He began smoking marijuana late in life, the student says, late compared to some of his peers who began in elementary school.

In 10th grade at Bethesda-Chevy Chase High School, he tried his first joint. In 11th grade, he began dealing marijuana regularly.

"You realize that it's [marijuana] something most everyone in school is interested in, and that money is passed around to get it," he says, nervously drumming his fingers on a brick wall. "It's like any business principle, dependent on supply and demand."

The young man, who lives in Chevy Chase and comes from an upper-middle-class family, "not terribly rich, not poor," graduated from B-CC yesterday His parents know he smokes marijuana, but have no idea he sells it, he says.

Although he made more than $2,000 this year selling marijuana, he and most other dealers at B-CC see the business as a way to get free dope - "we end up smoking most of our profits" - and have a little spending change on the side.

He got into the business by taking $400 that he had saved from a summer job, and purchasing a pound of marijuana from a student wholesaler.

"Most of the time I buy from the wholesalers in other parts of the area," he says."It's like contacts in other business. You have friends who have friends who have other friends in the trade. I have about four steady wholesalers I buy from, mainly at colleges: Montgomery College, Maryland and Georgetown.

"The first pound I bought was from another B-CC student," he says, lowering his voice as a mailman walks by. "I learned not to do it again. We arranged to make the exchange at school, but here comes this guy walking down the hall with a pound of weed in a paper bag. If you're smart, you're not obvious."

He broke the pound into quarter-ounce, half-ounce, and ounce sizes. He then resold the marijuana that he had bought for $25 an ounce for $40 an ounce. Within two weeks, he says, he had sold the entire pound. His original $400 investment had become $640.

The transfers were made, he says, in secluded and not-so-secluded spots around school. Bathrooms, surrounding fields, hallways, classrooms, and at weekend parties.

"Usually you buy a quarter-pound . . . because one pound is an awful lot to handle," he says. "The demand happened to be pretty high when I sold it, so it didn't take very long."

His wholesalers were generally persons in their 20s, he says. Some were college students; others worked full time at regular jobs and earned additional money selling marijuana on the side.

"There's one guy I know in Georgetown who doesn't go to school or work," he confides. "He does it [wholesailing] full time. He lives in humble circumstances but it's a front. I know he's got thousands stashed away in the bank."

Wholesalers in harder drugs usually go to New York for connection, the B-CC dealer says, but most marijuana wholesalers get their from ships smuggling it up the Potomac River or into the Chesapeake Bay.
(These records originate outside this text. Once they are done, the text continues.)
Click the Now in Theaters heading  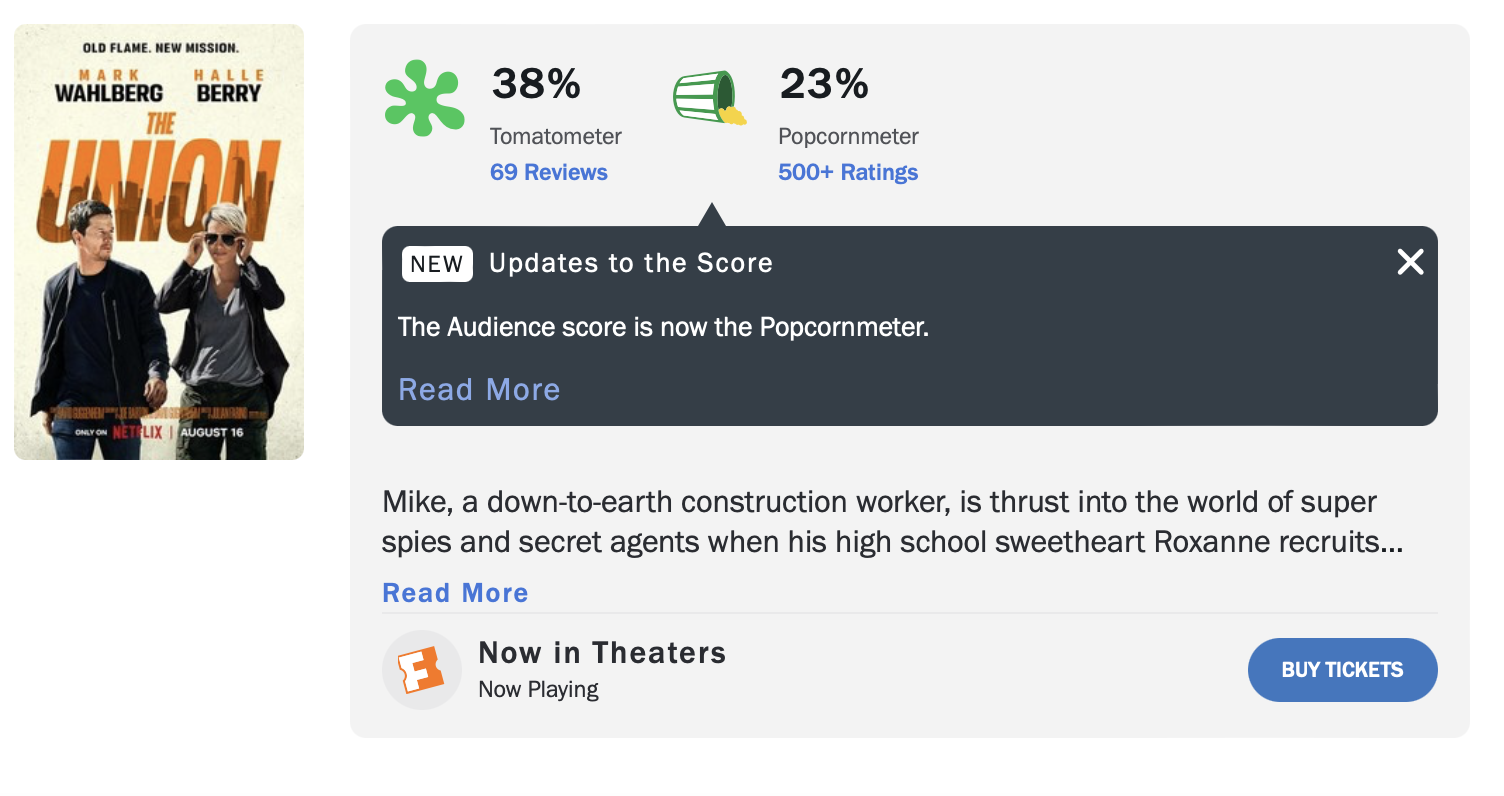pos(602,653)
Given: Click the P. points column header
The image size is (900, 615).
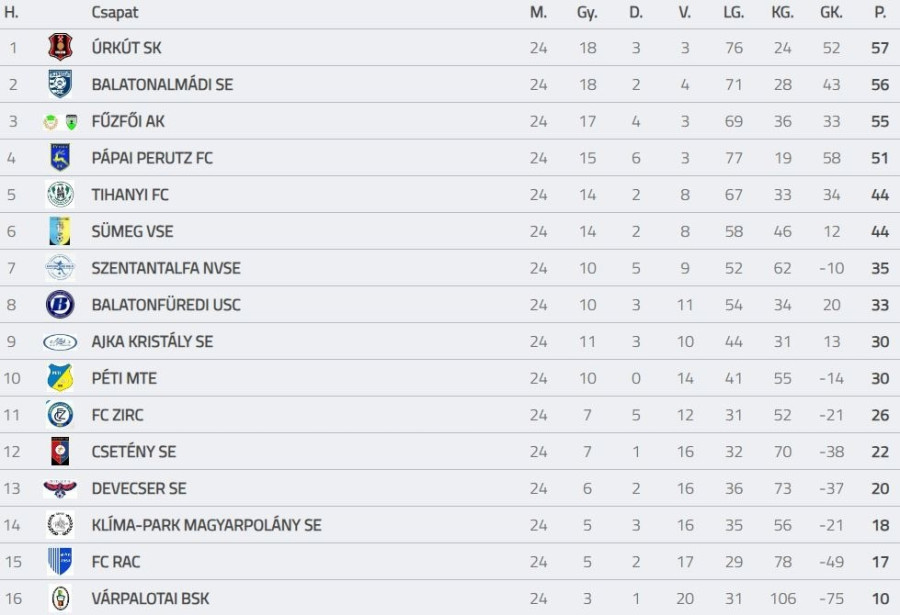Looking at the screenshot, I should click(880, 13).
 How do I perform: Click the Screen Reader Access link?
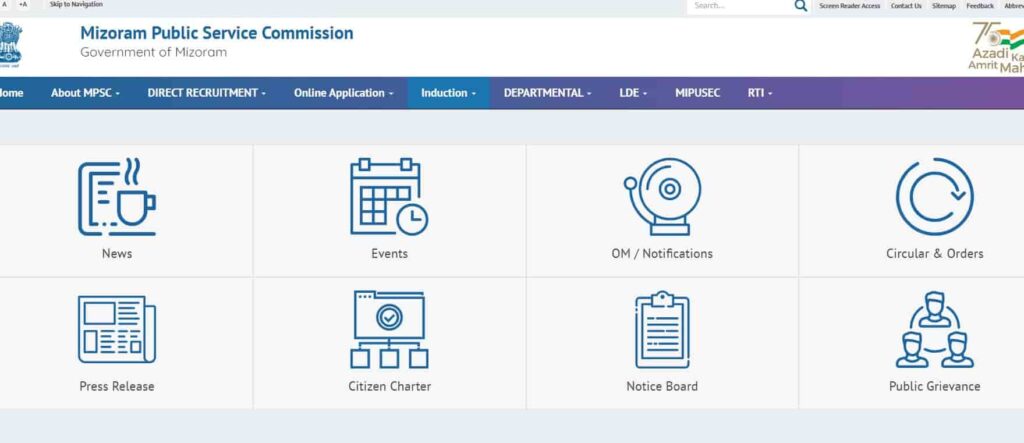(849, 6)
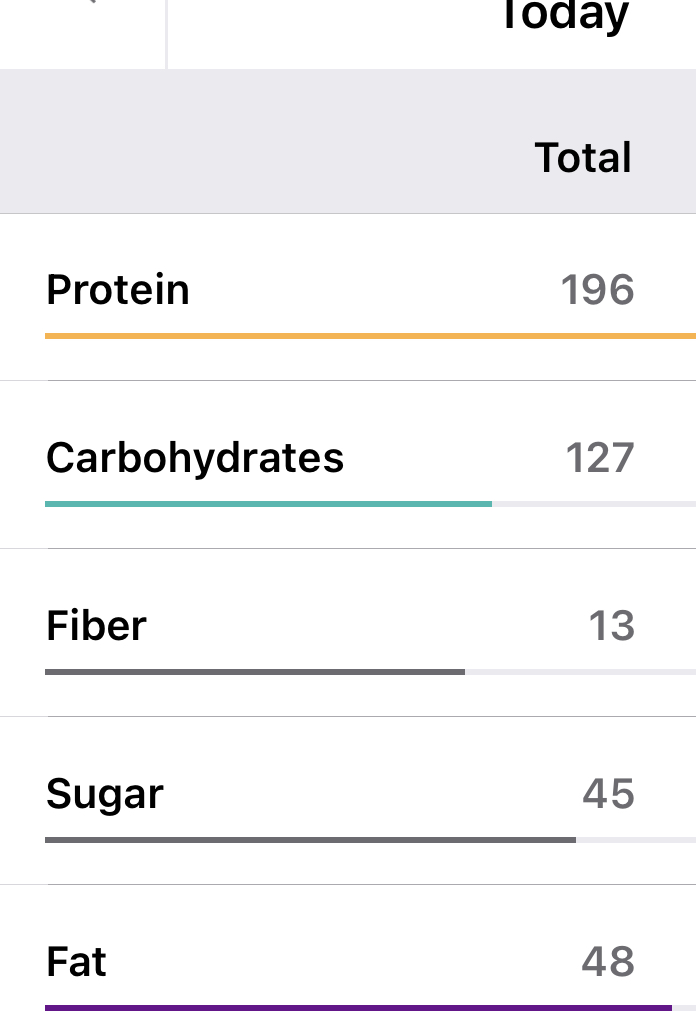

He recalled the April police raid on a sailboat on the Potomac River near Indian Head, Md., in which three tons of marijuana were seized.

"I wouldn't be all surprised," he said, "if some of that herb was headed for Montgomery."

Hawaiian marijuana is the most potent and expensive, he says, going for between $100 and $220 an ounce. His biggest deal was consummated last winter when, one day before school, he sold 2 1/2 ounces of Hawaiian for $500.

He keeps meticulous books at home on his purchases and sales. "When you are in business seriously, you have to do it businesslike," he says. This past year, he bought more than $2,000 worth of marijuana and earned more than $2,000 in profits.

"I've only got about a thousand in the bank," he says. "The rest I've used as spending change or smoked."

But despite the big profits in dealing, B-CC's biggest dealer doesn't think he wants to get any deeper into the world of dope smuggling and wholesaling.

"The higher the amounts, the more the risk," he says. "You end up having to trust too many people."